Why Business Needs to Step Up and Help Tackle Corporate Tax Avoidance

By Radhika Sarin, Policy Adviser, Private Sector Team

Through Oxfam’s work fighting poverty around the world, we see the devastating impact that not having basic services like clean water and healthcare can have on the world’s poorest people.

You might wonder what links poverty and corporate tax avoidance. For developing country governments, tax revenue from companies provides a significant share of the money they have available to train teachers, pay doctors and pipe clean water to people’s homes and villages. Corporate income tax makes up 8 percent of government revenue in wealthy countries – but the figure is double that in poor countries.

This is why Oxfam campaigns for action to tackle flaws in the global tax system that allow corporate tax avoidance to occur on a massive scale – costing developing countries at least $100 billion (approximate £78 billion) every year. That’s enough to educate the 124 million children around the world who can’t currently go to school, and provide healthcare that could save the lives of six million children annually.

Today, our new report looks at the tax practices of one company as an example – British multinational RB (formerly Reckitt Benckiser), the maker of products like Vanish, Durex and Dettol that are found in kitchens and bathrooms around the world. Our research suggests that RB avoided £200 million in tax globally from 2014 to 2016, including up to £60 million in developing markets. Most of these developing markets are countries where large numbers of people live in poverty, and tax revenue is desperately needed to provide public services including clean water and life-saving healthcare.

In response, RB issued a statement calling for tougher tax laws and greater transparency – urging “governments to take the necessary steps to accelerate public country-by-country reporting” and for the UK to play a leading role. These tougher requirements for financial reporting would mean that companies have to publish details about how much business they do and how much tax they pay wherever they operate. Greater transparency and scrutiny would help to prevent companies from avoiding paying their fair share in countries, both rich and poor.

Oxfam welcomes this significant move from a hugely successful and influential FTSE100 company. But we are also urging RB – and other companies – to go further and to voluntarily reveal what business they do and what taxes they pay in every country in which they operate.

Some companies are already opening up their books. For example, Unilever explains its tax strategy in depth and reports the amount of corporate tax it pays in each region and the largest countries where it operates, while Vodafone describes its business in each country, including what profits are earned and what taxes are paid.

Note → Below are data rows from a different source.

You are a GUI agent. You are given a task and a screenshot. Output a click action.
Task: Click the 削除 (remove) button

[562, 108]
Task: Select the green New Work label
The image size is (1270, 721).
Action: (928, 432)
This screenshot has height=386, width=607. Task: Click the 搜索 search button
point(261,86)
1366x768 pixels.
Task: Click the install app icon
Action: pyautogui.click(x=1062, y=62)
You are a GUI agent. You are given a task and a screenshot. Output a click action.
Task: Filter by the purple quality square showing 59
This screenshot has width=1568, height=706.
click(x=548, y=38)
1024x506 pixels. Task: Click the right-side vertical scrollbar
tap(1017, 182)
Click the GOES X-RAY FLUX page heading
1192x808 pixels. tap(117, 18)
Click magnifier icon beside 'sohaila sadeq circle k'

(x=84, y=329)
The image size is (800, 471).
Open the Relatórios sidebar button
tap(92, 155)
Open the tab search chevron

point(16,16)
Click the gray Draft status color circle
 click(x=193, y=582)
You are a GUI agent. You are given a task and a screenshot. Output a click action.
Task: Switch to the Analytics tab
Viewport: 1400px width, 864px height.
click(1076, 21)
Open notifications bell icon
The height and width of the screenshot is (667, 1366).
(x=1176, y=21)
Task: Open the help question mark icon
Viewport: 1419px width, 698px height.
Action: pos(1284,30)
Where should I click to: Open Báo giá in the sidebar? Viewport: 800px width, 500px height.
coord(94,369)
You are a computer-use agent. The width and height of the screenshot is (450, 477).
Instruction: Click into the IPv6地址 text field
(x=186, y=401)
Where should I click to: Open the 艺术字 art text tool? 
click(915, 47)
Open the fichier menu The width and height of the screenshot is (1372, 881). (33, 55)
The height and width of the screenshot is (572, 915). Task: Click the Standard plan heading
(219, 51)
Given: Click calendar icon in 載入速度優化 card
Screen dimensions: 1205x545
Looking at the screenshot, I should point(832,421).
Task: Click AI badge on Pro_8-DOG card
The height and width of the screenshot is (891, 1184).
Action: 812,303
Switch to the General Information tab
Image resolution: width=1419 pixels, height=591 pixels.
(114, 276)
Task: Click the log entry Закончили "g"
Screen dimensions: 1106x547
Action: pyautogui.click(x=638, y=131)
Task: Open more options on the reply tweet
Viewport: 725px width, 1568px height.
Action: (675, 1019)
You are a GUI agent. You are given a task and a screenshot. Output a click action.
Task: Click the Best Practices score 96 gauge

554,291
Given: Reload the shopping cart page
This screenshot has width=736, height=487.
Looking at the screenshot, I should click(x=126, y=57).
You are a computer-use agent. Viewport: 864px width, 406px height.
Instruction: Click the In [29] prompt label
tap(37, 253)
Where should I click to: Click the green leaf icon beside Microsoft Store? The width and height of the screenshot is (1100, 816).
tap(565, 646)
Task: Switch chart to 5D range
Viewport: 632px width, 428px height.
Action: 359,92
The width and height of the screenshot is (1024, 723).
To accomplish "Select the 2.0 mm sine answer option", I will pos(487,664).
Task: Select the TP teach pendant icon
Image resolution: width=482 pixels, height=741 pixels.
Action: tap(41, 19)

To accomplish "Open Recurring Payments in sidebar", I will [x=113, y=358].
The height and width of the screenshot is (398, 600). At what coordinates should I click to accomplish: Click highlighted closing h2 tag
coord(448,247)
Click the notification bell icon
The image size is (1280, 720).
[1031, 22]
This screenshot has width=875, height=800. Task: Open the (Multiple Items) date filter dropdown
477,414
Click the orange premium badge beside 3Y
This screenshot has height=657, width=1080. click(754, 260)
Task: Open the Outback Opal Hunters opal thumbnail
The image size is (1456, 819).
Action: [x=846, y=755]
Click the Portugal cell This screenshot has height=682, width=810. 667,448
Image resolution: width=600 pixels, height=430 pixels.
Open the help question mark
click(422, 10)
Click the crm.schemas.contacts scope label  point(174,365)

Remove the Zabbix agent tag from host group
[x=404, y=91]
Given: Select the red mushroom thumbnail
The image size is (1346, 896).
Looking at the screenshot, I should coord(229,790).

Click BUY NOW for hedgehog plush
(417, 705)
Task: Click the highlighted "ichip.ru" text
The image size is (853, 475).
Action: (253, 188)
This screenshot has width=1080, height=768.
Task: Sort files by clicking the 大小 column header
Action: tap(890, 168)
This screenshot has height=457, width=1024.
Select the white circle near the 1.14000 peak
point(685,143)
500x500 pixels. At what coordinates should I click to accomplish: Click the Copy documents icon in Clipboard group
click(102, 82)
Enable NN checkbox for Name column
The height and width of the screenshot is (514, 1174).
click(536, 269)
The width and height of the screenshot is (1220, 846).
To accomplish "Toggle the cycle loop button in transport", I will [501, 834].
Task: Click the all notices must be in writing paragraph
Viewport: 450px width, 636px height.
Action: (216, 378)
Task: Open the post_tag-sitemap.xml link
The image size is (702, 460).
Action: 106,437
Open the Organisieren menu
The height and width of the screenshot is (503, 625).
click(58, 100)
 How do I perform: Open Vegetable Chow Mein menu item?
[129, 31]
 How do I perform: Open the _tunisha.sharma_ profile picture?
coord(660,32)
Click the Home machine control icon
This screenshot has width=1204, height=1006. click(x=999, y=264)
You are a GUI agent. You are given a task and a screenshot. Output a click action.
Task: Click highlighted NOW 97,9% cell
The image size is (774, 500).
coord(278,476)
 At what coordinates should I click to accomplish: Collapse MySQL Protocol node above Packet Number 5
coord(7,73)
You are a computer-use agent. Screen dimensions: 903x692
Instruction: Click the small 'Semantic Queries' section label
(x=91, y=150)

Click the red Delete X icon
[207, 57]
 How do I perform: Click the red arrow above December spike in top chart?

The energy giant SSE, also on the FTSE100, has been voluntarily certified by the Fair Tax Mark scheme that assesses transparency and fair tax practice. The company is championing country-by-country reporting through its own behaviour as well as by supporting tougher transparency laws.

Let’s be clear. Individual companies voluntarily improving their practices is always welcome – but it is not a substitute for government regulation that would mean all companies have to up their game.

Oxfam has been pushing governments for stronger rules to require companies to reveal their tax practices. Right now these are largely invisible to many who have legitimate reasons to scrutinise them — from campaigners to investors to poorer countries’ revenue authorities. In rich countries like the UK, our own HMRC spends a lot of time, money and effort trying to claim its fair share of tax from multinationals such as tech giants. But poor countries often simply don’t have the resources to engage in lengthy legal battles, and aren’t always included in information-exchange agreements with other governments.

Right now, it seems that momentum for greater corporate tax transparency is growing. It’s a question of “when” not “if.” And the world’s poorest people need it sooner rather than later. EU legislation is moving forward. The UK government passed legislation enabling it to introduce public country-by-country reporting – now Oxfam is calling on it to implement this before the end of 2019 – unilaterally if necessary.

Country-by-country reporting is supported by a UN-supported group representing 1,380 investors managing $59 trillion, as well as a Norwegian investment group that manages the world’s largest sovereign wealth fund.

In Britain, corporate tax avoidance is the public’s top concern about business behaviour and corporations are concerned that it is contributing to a lack of trust in business.

Eight out of ten people in the UK think that companies should publish what tax they pay in every country they operate and want the government to tackle tax avoidance.

So let’s not waste any more time. Oxfam is calling on companies and governments to do their bit to make tax fair and help tackle the injustice of poverty.